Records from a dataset
——————

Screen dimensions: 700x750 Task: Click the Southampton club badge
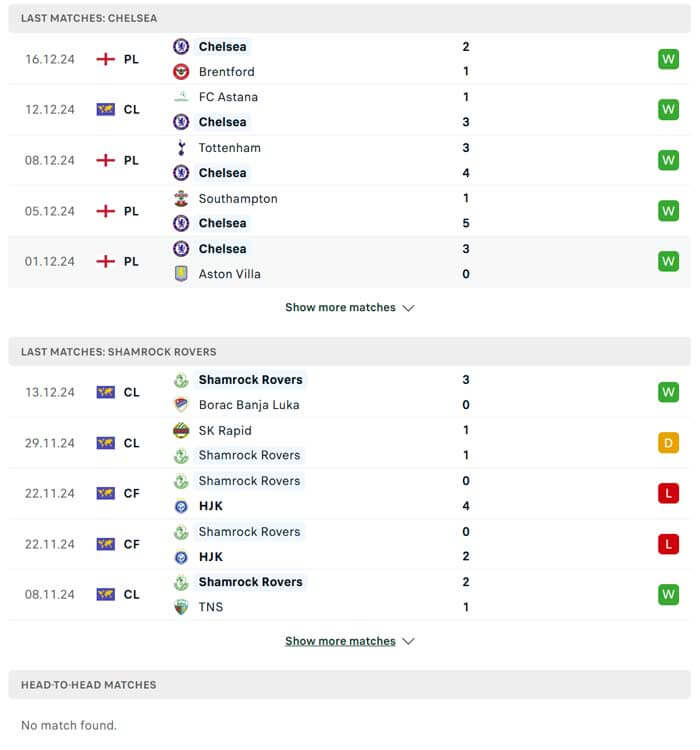[181, 199]
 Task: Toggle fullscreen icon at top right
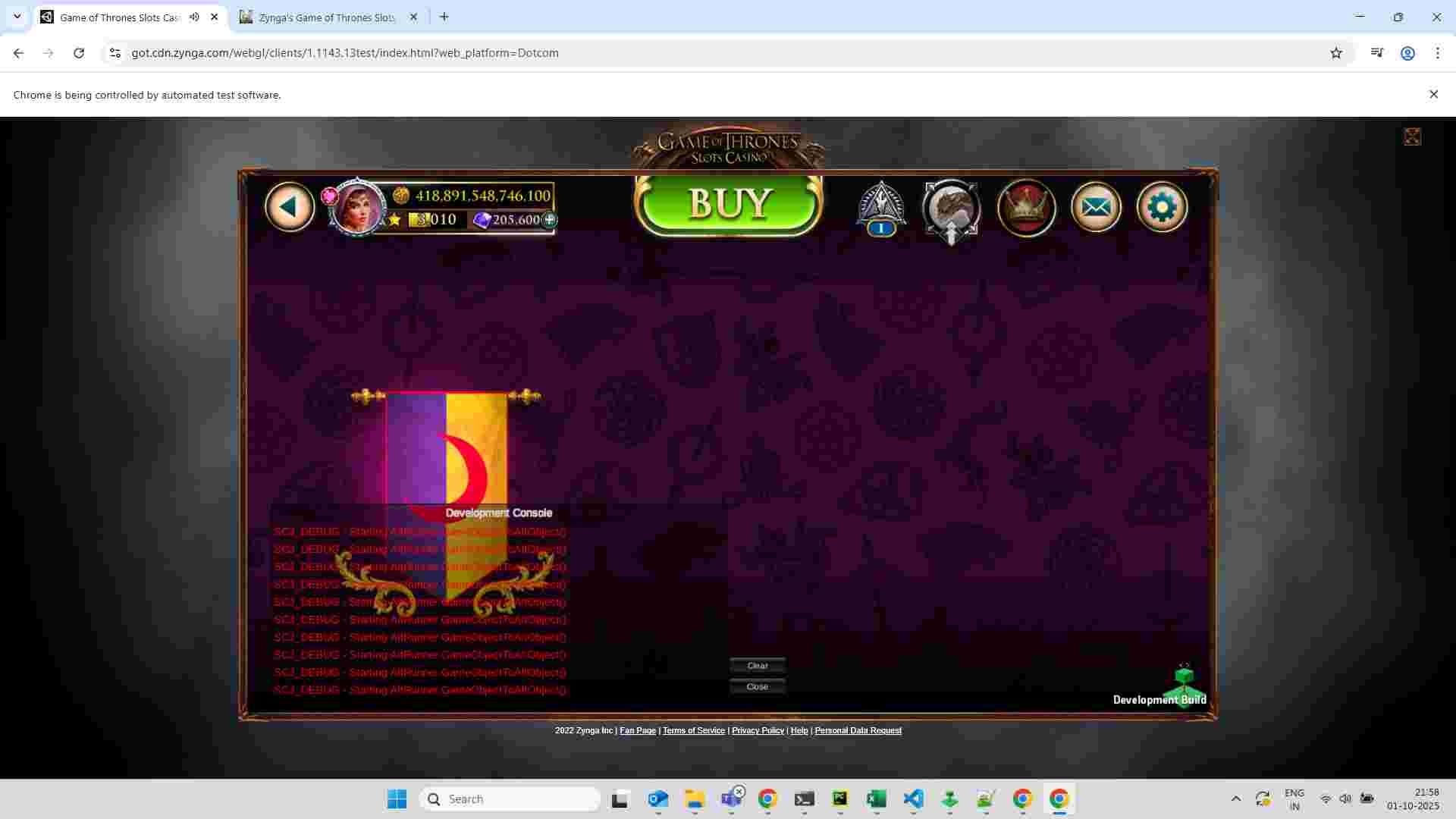coord(1412,136)
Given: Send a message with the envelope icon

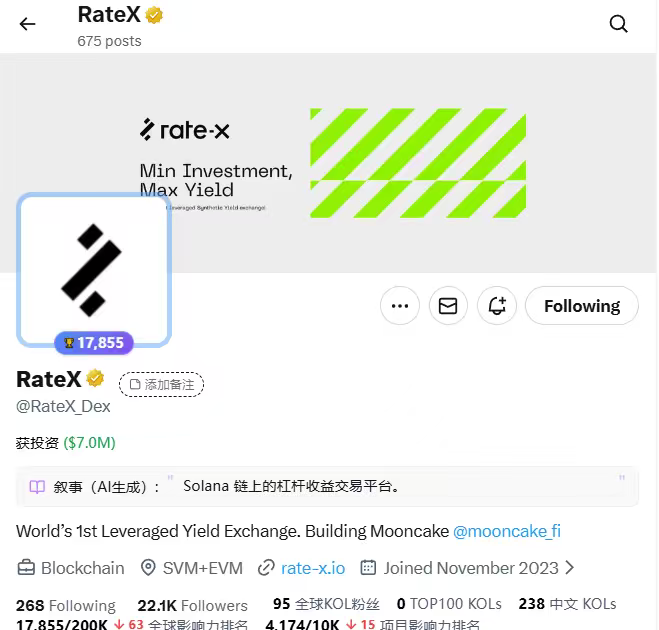Looking at the screenshot, I should point(448,306).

——————

TO DO
Express each line of the listing above as a JSON list of strings, one string per line, with blank lines skipped. Leave the pictures out of your answer.

EXPECTED ANSWER
[
  "Screen dimensions: 700x750 Task: Click the Southampton club badge",
  "[181, 199]",
  " Task: Toggle fullscreen icon at top right",
  "coord(1412,136)",
  "Given: Send a message with the envelope icon",
  "Looking at the screenshot, I should point(448,306)."
]